Injury therapy might be just a simple shot away. Read on for the needle know-how.

by John Post, MD

Some triathletes mistakenly equate training with pain. Although we’re surrounded by adages like « no pain, no gain, » we’ve long ago discerned the difference between training discomfort and real, physical pain. We’ve also learned that there isn’t a quick fix, for every ache or distress. When we’re in pain, our bodies are trying to tell us something.

For some triathlon-related injuries, however, an injection can be just what the doctor ordered. Take Dean, a 54-year-old athlete who’s stronger and swifter than most, but who has a spot of arthritis in his left knee. Not to mention the fact that he’s allergic to needles. At a recent orthopedic visit, Dean’s doctor asked him to think about cortisone, to which he replied with concerns about looking like Arnold Schwarzeneger after the shot. Clearly, Dean needed an education on cortisone, or corticosteroids, as they’re known in the trade.

Cortisone and you

Corticosteroids are natural hormones produced by the adrenal glands. They work in a variety of ways in your body including suppressing inflammation and boosting the immune system. This class of drugs reduces the inflammation caused by arthritis, joint pain, swollen bursae or tendon sheaths (in the case of bursitis or tendonitis). In other disease processes such as Lupus or Rheumatoid Arthritis, the immune system actually attacks itself leading to damaged connective tissue and organs. In these cases, cortisone helps decrease immune system activity, but also diminishes the body’s normal immune response which can increase the risk of infection. Unlike anabolic steroids, they won’t turn you into Adonis. (But, hey, you’re a triathlete, Adonis has nothing on you.)

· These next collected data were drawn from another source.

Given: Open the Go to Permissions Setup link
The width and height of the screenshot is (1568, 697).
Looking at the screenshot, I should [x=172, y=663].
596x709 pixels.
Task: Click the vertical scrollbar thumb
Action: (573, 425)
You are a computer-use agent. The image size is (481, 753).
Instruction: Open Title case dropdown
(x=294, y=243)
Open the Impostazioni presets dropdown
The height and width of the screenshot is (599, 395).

Dean has been using a nonsteroidal anti-inflammatory drug (NSAID), but just hasn’t seen the level of relief he’s desired. He knows that for many forms of arthritis, a low dose of oral corticosteroid is prescribed. He also knows that for swollen joints, tendon problems or bursitis (inflammation of a tiny sac found between a bone, tendon, muscle or skin that permits these parts to glide smoothly) the corticosteroid is injected directly into the joint or bursa. Dean’s response to this? « Yikes! »

Side effects

As with any drug or procedure, the potential for side effects exists. With these drugs, however, it’s much more common in those who take large doses for extended periods. Those placed on a longer course of these agents occasionally complain of mood swings, weight gain, acne and slow healing of wounds or cuts. These side effects are quite unlikely, however, in the athlete who only has the occasional treatment.

How many is too many?

Many of my patients tell me they’ve heard that they can only have a certain number of cortisone injections per year. There actually is no limit, but there are, however, concerns about repeated injections into the same bodily area. Generally speaking, if one or two treatments in one spot aren’t helpful, it’s not likely that further injections will be beneficial. It’s also important to specify what body location is being injected, be it an already arthritic joint in an elderly individual, versus an athlete with rotator cuff tendonitis where the shoulder is otherwise healthy.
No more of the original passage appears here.